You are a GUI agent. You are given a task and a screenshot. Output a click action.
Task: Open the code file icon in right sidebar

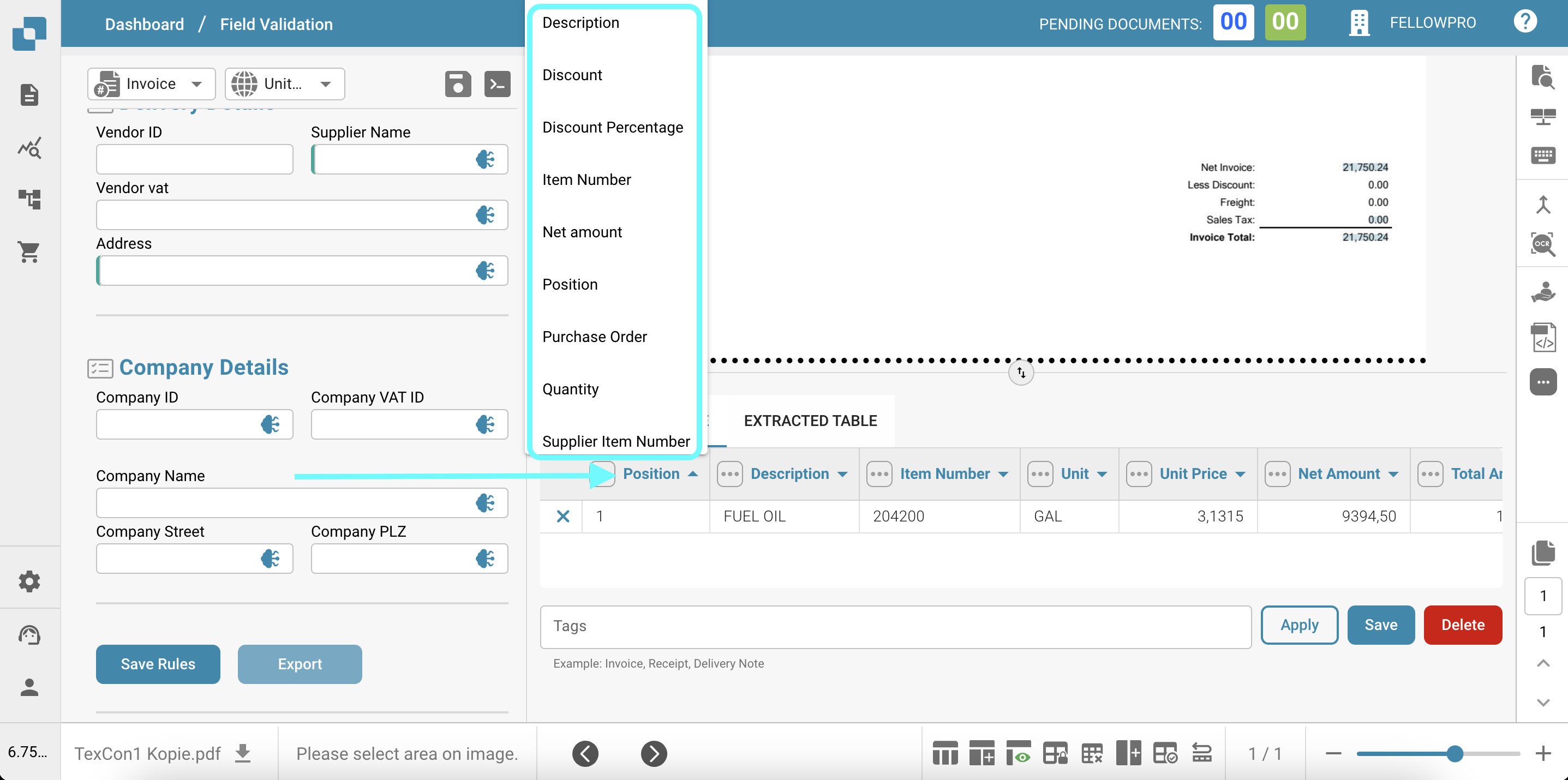pyautogui.click(x=1543, y=338)
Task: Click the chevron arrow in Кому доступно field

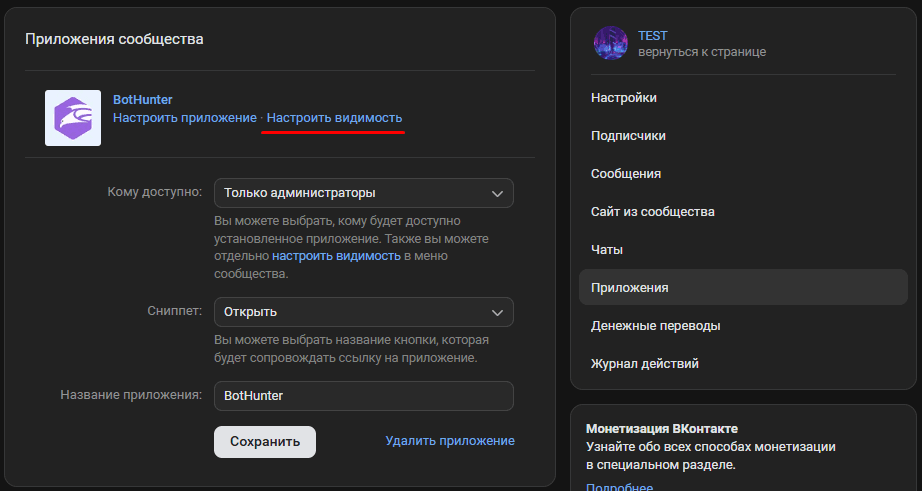Action: 497,193
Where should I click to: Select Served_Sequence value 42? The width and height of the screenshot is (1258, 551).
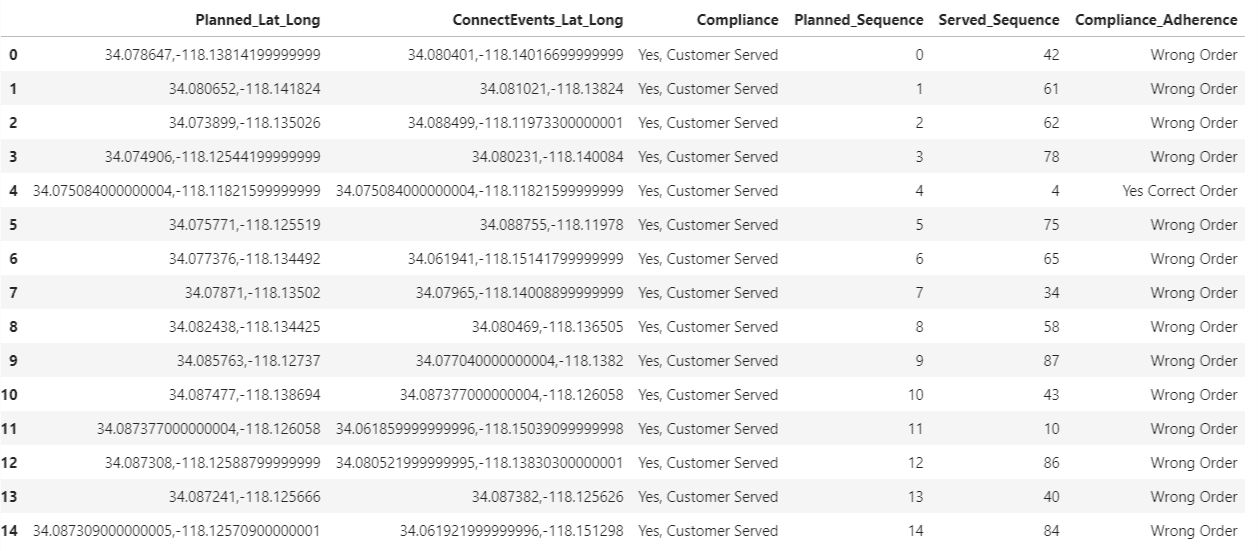[x=1050, y=55]
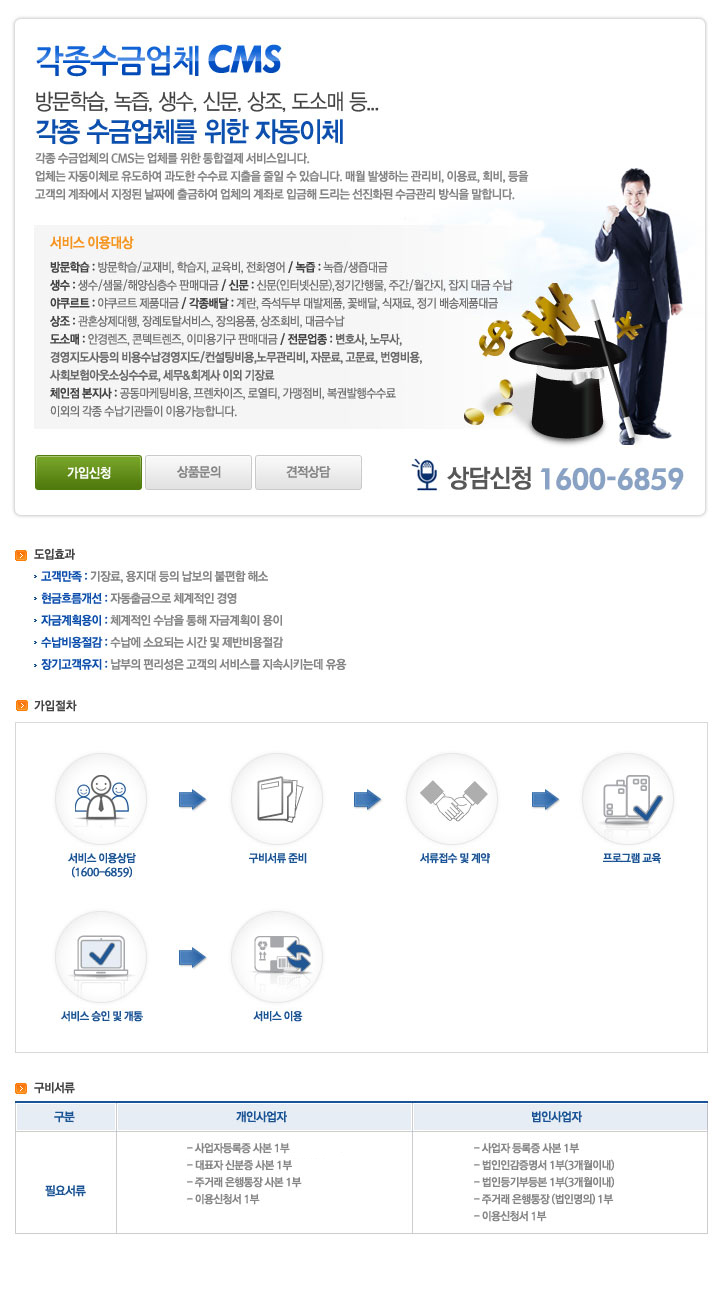Click the green 가입신청 button
The width and height of the screenshot is (723, 1310).
88,472
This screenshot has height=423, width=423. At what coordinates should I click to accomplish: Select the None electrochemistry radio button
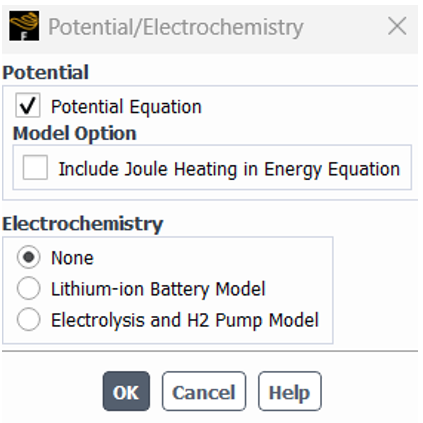29,257
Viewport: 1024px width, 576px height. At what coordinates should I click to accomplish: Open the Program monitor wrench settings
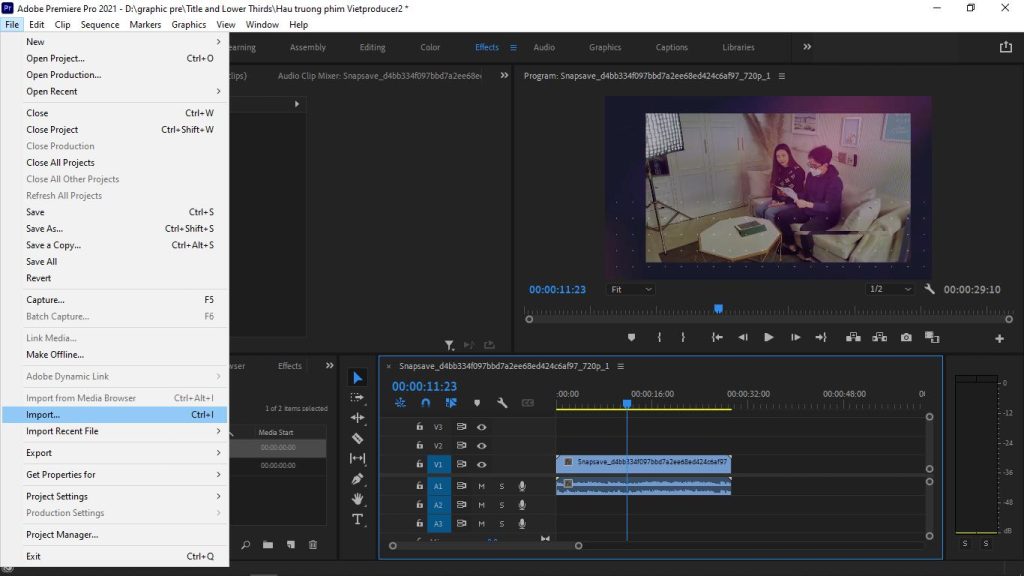pyautogui.click(x=929, y=289)
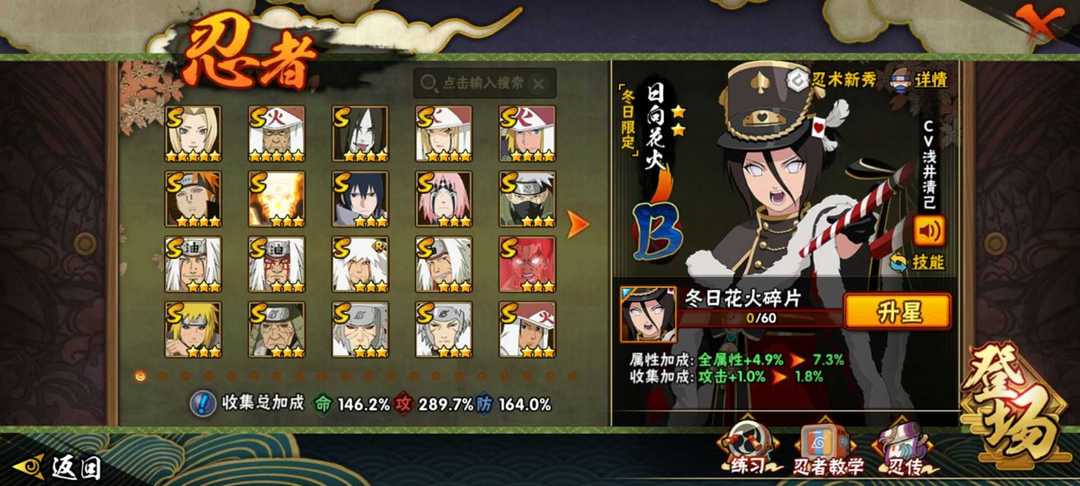The image size is (1080, 486).
Task: Click the 冬日花火碎片 fragment thumbnail
Action: (x=647, y=315)
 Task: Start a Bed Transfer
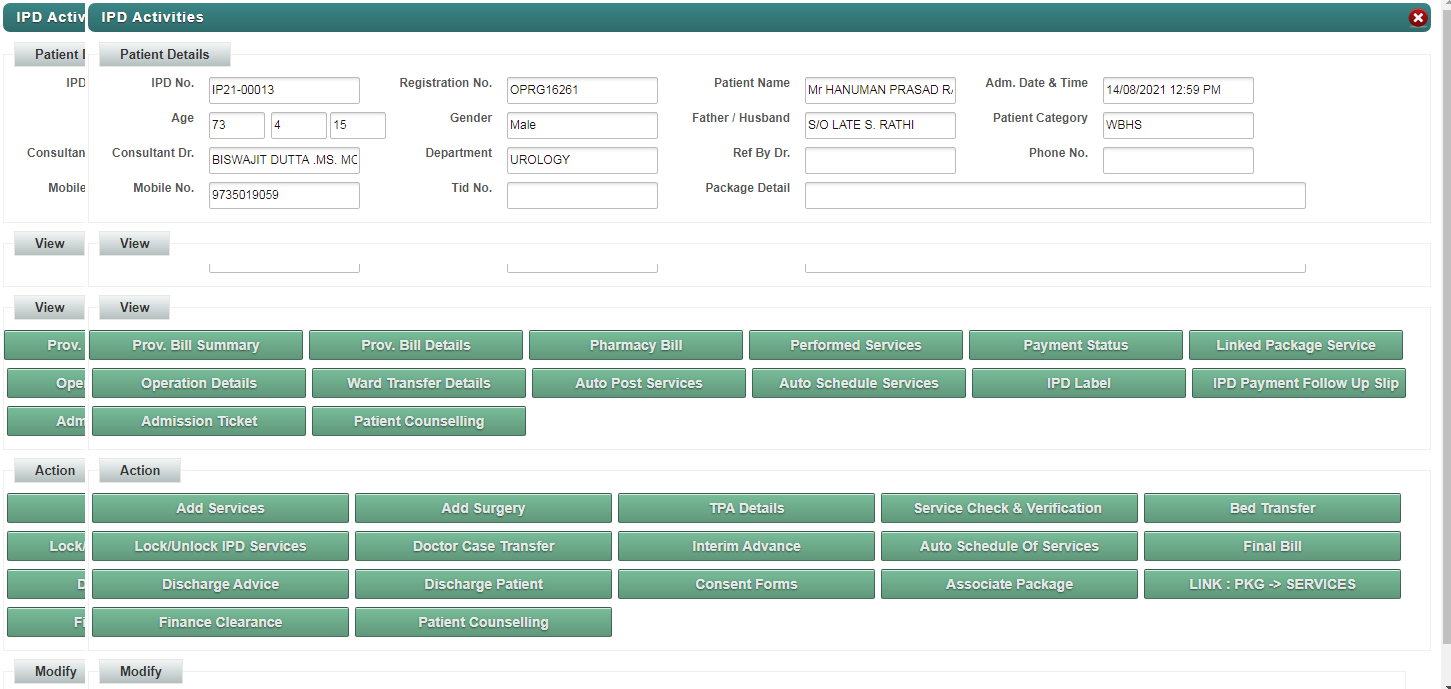click(x=1272, y=508)
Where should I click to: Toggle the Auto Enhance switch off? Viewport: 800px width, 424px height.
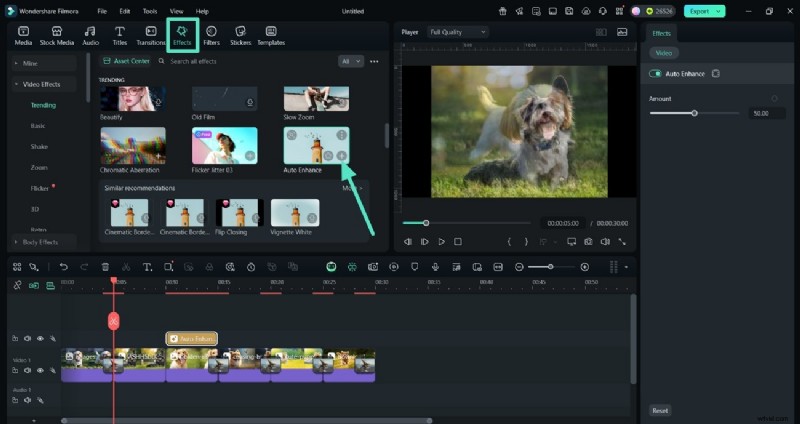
***
**Work to be completed**
Copy the material starting with the line containing "Viewport: 1024px width, 576px" and going through the line containing "Action: (x=647, y=315)", changing "wrench" to "gear" and keeping everything else the same. Leave out the pictures.

**Full solution**
Viewport: 1024px width, 576px height. At what coordinates should I click to accomplish: Open the Program monitor gear settings
pyautogui.click(x=929, y=289)
The image size is (1080, 486).
Task: Click the 冬日花火碎片 fragment thumbnail
Action: (x=647, y=315)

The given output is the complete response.